Rewrite the material below, changing every "coordinates" to "position" and leaving everything else as it is.
-- START EXERCISE MATERIAL --
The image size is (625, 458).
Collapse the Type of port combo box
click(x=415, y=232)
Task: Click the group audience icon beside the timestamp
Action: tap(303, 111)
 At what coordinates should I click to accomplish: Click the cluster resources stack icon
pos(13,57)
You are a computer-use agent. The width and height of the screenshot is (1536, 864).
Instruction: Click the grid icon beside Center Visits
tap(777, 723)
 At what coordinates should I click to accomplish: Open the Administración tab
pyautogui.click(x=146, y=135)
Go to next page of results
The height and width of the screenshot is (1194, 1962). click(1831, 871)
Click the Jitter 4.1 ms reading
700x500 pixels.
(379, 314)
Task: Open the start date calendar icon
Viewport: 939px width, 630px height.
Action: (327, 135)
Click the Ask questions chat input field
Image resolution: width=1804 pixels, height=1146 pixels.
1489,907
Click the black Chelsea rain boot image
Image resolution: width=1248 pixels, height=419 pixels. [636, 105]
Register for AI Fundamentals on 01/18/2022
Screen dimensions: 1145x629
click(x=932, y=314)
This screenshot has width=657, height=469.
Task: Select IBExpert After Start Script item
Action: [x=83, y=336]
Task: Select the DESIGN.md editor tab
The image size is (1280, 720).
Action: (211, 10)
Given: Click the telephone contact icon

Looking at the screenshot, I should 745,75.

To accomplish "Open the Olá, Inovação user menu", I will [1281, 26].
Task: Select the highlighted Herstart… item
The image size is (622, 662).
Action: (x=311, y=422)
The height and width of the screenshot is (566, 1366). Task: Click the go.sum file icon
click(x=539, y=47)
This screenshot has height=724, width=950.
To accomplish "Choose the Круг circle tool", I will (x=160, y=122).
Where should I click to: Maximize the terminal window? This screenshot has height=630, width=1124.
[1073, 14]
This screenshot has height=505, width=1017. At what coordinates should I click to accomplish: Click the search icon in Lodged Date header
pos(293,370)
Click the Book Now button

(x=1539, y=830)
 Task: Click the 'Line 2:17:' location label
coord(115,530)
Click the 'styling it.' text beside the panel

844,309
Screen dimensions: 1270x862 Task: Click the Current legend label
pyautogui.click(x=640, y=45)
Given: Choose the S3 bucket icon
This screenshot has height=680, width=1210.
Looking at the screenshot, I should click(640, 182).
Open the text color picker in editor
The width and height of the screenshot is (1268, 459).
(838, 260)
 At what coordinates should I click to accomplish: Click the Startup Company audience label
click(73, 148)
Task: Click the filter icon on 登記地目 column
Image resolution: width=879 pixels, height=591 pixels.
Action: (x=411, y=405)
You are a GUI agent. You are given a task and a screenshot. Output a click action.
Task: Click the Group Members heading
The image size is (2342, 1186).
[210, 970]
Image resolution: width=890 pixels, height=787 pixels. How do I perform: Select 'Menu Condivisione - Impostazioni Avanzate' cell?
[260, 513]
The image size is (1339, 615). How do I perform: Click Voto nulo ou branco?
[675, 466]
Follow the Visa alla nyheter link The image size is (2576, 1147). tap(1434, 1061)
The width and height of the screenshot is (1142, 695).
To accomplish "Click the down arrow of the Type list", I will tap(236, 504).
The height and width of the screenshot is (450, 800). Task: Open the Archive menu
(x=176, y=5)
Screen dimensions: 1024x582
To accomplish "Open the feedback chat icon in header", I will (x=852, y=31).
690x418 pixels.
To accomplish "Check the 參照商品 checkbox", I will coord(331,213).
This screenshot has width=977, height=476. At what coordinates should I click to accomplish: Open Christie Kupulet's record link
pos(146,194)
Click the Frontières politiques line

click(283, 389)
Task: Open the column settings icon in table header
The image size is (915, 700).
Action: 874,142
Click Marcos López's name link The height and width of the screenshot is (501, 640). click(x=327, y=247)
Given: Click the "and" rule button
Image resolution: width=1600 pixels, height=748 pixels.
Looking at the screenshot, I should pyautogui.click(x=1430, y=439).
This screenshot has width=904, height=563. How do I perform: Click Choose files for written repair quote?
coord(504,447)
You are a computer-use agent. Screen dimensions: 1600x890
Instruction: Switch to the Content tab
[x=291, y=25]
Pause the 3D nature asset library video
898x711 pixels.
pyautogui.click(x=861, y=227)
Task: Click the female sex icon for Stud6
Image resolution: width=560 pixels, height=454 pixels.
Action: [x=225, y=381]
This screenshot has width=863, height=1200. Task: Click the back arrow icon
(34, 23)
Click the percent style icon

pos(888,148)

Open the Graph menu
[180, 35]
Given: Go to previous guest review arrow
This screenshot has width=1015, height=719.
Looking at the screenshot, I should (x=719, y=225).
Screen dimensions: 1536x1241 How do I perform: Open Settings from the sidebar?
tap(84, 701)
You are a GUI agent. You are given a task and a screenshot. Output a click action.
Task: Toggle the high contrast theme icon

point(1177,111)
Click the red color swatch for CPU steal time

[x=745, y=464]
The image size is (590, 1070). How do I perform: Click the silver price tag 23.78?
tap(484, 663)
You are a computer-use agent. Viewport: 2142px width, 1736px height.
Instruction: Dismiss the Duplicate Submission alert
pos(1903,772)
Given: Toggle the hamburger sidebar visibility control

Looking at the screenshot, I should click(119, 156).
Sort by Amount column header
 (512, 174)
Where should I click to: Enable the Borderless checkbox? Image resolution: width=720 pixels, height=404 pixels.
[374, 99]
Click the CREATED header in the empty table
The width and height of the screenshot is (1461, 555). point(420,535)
-- END EXERCISE MATERIAL --
**SOLUTION TO THIS TASK**
The image size is (625, 458).
Collapse the Type of port combo box
click(x=415, y=232)
Task: Click the group audience icon beside the timestamp
Action: tap(303, 111)
 At what position should I click to accomplish: Click the cluster resources stack icon
pos(13,57)
You are a computer-use agent. The width and height of the screenshot is (1536, 864).
Instruction: Click the grid icon beside Center Visits
tap(777, 723)
 At what position should I click to accomplish: Open the Administración tab
pyautogui.click(x=146, y=135)
Go to next page of results
The height and width of the screenshot is (1194, 1962). click(1831, 871)
Click the Jitter 4.1 ms reading
700x500 pixels.
(379, 314)
Task: Open the start date calendar icon
Viewport: 939px width, 630px height.
Action: (327, 135)
Click the Ask questions chat input field
Image resolution: width=1804 pixels, height=1146 pixels.
1489,907
Click the black Chelsea rain boot image
Image resolution: width=1248 pixels, height=419 pixels. [636, 105]
Register for AI Fundamentals on 01/18/2022
Screen dimensions: 1145x629
click(x=932, y=314)
This screenshot has width=657, height=469.
Task: Select IBExpert After Start Script item
Action: [x=83, y=336]
Task: Select the DESIGN.md editor tab
The image size is (1280, 720).
Action: (211, 10)
Given: Click the telephone contact icon

Looking at the screenshot, I should 745,75.

To accomplish "Open the Olá, Inovação user menu", I will [1281, 26].
Task: Select the highlighted Herstart… item
The image size is (622, 662).
Action: (x=311, y=422)
The height and width of the screenshot is (566, 1366). Task: Click the go.sum file icon
click(x=539, y=47)
This screenshot has height=724, width=950.
To accomplish "Choose the Круг circle tool", I will (x=160, y=122).
Where should I click to: Maximize the terminal window? This screenshot has height=630, width=1124.
[1073, 14]
This screenshot has height=505, width=1017. At what position should I click to accomplish: Click the search icon in Lodged Date header
pos(293,370)
Click the Book Now button

(x=1539, y=830)
 Task: Click the 'Line 2:17:' location label
coord(115,530)
Click the 'styling it.' text beside the panel

844,309
Screen dimensions: 1270x862 Task: Click the Current legend label
pyautogui.click(x=640, y=45)
Given: Choose the S3 bucket icon
This screenshot has height=680, width=1210.
Looking at the screenshot, I should click(640, 182).
Open the text color picker in editor
The width and height of the screenshot is (1268, 459).
(838, 260)
 At what position should I click to accomplish: Click the Startup Company audience label
click(73, 148)
Task: Click the filter icon on 登記地目 column
Image resolution: width=879 pixels, height=591 pixels.
Action: (x=411, y=405)
You are a GUI agent. You are given a task and a screenshot. Output a click action.
Task: Click the Group Members heading
The image size is (2342, 1186).
[210, 970]
Image resolution: width=890 pixels, height=787 pixels. How do I perform: Select 'Menu Condivisione - Impostazioni Avanzate' cell?
[260, 513]
The image size is (1339, 615). How do I perform: Click Voto nulo ou branco?
[675, 466]
Follow the Visa alla nyheter link The image size is (2576, 1147). tap(1434, 1061)
The width and height of the screenshot is (1142, 695).
To accomplish "Click the down arrow of the Type list", I will tap(236, 504).
The height and width of the screenshot is (450, 800). Task: Open the Archive menu
(x=176, y=5)
Screen dimensions: 1024x582
To accomplish "Open the feedback chat icon in header", I will (x=852, y=31).
690x418 pixels.
To accomplish "Check the 參照商品 checkbox", I will coord(331,213).
This screenshot has width=977, height=476. At what position should I click to accomplish: Open Christie Kupulet's record link
pos(146,194)
Click the Frontières politiques line

click(283, 389)
Task: Open the column settings icon in table header
The image size is (915, 700).
Action: 874,142
Click Marcos López's name link The height and width of the screenshot is (501, 640). click(x=327, y=247)
Given: Click the "and" rule button
Image resolution: width=1600 pixels, height=748 pixels.
Looking at the screenshot, I should pyautogui.click(x=1430, y=439).
This screenshot has width=904, height=563. How do I perform: Click Choose files for written repair quote?
coord(504,447)
You are a computer-use agent. Screen dimensions: 1600x890
Instruction: Switch to the Content tab
[x=291, y=25]
Pause the 3D nature asset library video
898x711 pixels.
pyautogui.click(x=861, y=227)
Task: Click the female sex icon for Stud6
Image resolution: width=560 pixels, height=454 pixels.
Action: [x=225, y=381]
This screenshot has width=863, height=1200. Task: Click the back arrow icon
(34, 23)
Click the percent style icon

pos(888,148)

Open the Graph menu
[180, 35]
Given: Go to previous guest review arrow
This screenshot has width=1015, height=719.
Looking at the screenshot, I should (x=719, y=225).
Screen dimensions: 1536x1241 How do I perform: Open Settings from the sidebar?
tap(84, 701)
You are a GUI agent. You are given a task and a screenshot. Output a click action.
Task: Toggle the high contrast theme icon

point(1177,111)
Click the red color swatch for CPU steal time

[x=745, y=464]
The image size is (590, 1070). How do I perform: Click the silver price tag 23.78?
tap(484, 663)
You are a computer-use agent. Viewport: 2142px width, 1736px height.
Instruction: Dismiss the Duplicate Submission alert
pos(1903,772)
Given: Toggle the hamburger sidebar visibility control

Looking at the screenshot, I should click(119, 156).
Sort by Amount column header
 (512, 174)
Where should I click to: Enable the Borderless checkbox? Image resolution: width=720 pixels, height=404 pixels.
[374, 99]
Click the CREATED header in the empty table
The width and height of the screenshot is (1461, 555). point(420,535)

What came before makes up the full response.